May i suggest as Marty and Kayc have done that you focus all your attention on yourself until you gain acceptance that none of this is your fault. Your partner deserves none of your sympathy just now or in the foreseeable future.

Rather than try to fight the urges to rationalise the loss of your child or lack of compassion of your partner, may i suggest you allow yourself to grieve, your feelings of loss abandonment anger confusion are all perfectly reasonable and normal,  you cant change what has happened but you can help the person that matters most in this..... You.

Keeping busy is good if it works for you,  do what you need to for you whenever you need to for as long as you need to. Whatever you choose is okay but keep in mind what has happened is not your fault.
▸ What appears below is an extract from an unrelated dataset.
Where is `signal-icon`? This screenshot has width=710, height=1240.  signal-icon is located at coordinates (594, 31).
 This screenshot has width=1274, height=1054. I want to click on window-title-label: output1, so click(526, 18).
I personally understand your feelings at this time of year and they are okay to have, i would suggest to you though that your family or friends or those that truely care would most likely be apprehensive of asking how you are for fear of perhaps inducing thoughts or feelings in you when you may be trying to escape them for a short while. They may be looking to take the lead or initiative from you whether or not it is okay or appropriate to talk about things.

I would keep communication open with them even if you don't feel like taking part in festivities.

Whatever you do please keep in mind, your partner has chosen the path he is on for his own reasons you cannot affect that and i would not judge without knowing him.

His lack of enquiry into your wellbeing however is at this moment without suitable justification. To this end be selfish  and do whatever you need to for you and only you.

Again, please understand none of what you describe is your fault, acceptance of that is the first stage towards allowing yourself to heal in your own way in your own time.